Rory realized that he could still be playing her. He might have seen the notice of Mac’s death in the obituary column. Her dad had listed his brother’s full name along with the nickname that most people knew him by. But even if this assumption were true, she still had no idea what the intruder’s motivation could possibly be, which brought her right back to the question of his sanity.

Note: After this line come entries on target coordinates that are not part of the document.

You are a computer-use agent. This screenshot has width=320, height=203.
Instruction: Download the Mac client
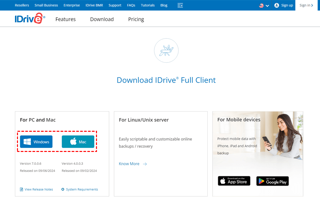[x=78, y=142]
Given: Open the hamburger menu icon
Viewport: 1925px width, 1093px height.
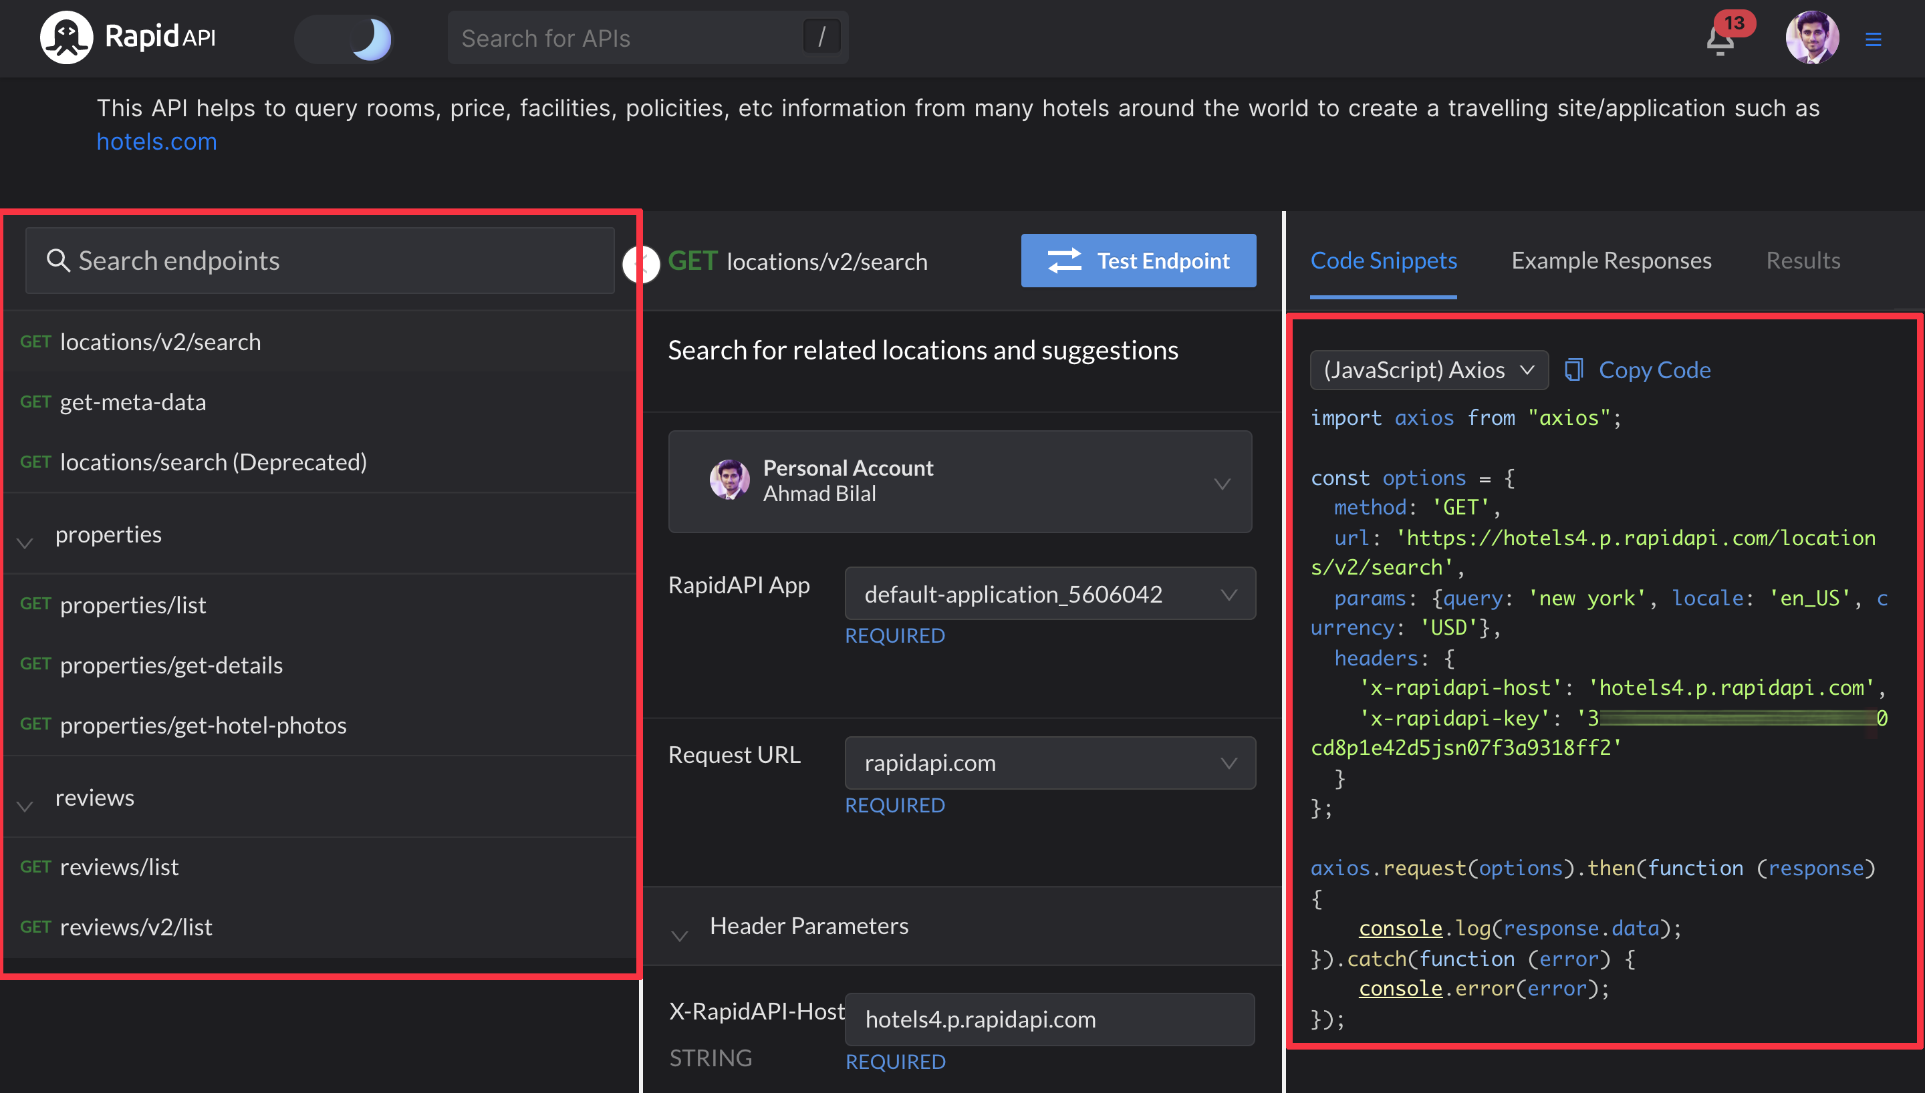Looking at the screenshot, I should point(1873,39).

Okay, time was up. From her perch, she grabbed the portable phone from its base on the side table adjacent to the couch and dialed 911.
Oh my Lord, the letter!
Before anyone could pick up, she clicked off and set the phone down again. How on earth could she have forgotten the letter? The one Friedlander had given her, the one that Mac wanted her to read as soon as possible. She’d put it into the manila envelope with the rest of the papers. Although she’d already closed out Mac’s bank accounts and transferred the title documents to a safe deposit box at the bank, the few remaining papers, including the letter, were still in the envelope on the passenger seat of her car. It was hard to imagine any explanation that would make sense at this point, but she had to give Ezekiel the benefit of the doubt before turning him over to authorities. For all she knew, Mac had given the man a key to the house, which would at least answer one of her questions.
“Mr. Drummond,” Rory said, rising. “I have to get something that I left in my car. With any luck, we should have this whole thing sorted out very soon.” She wasn’t ready to admit that she might be at fault in this encounter. “But I have to make sure that you stay put for the next few minutes.”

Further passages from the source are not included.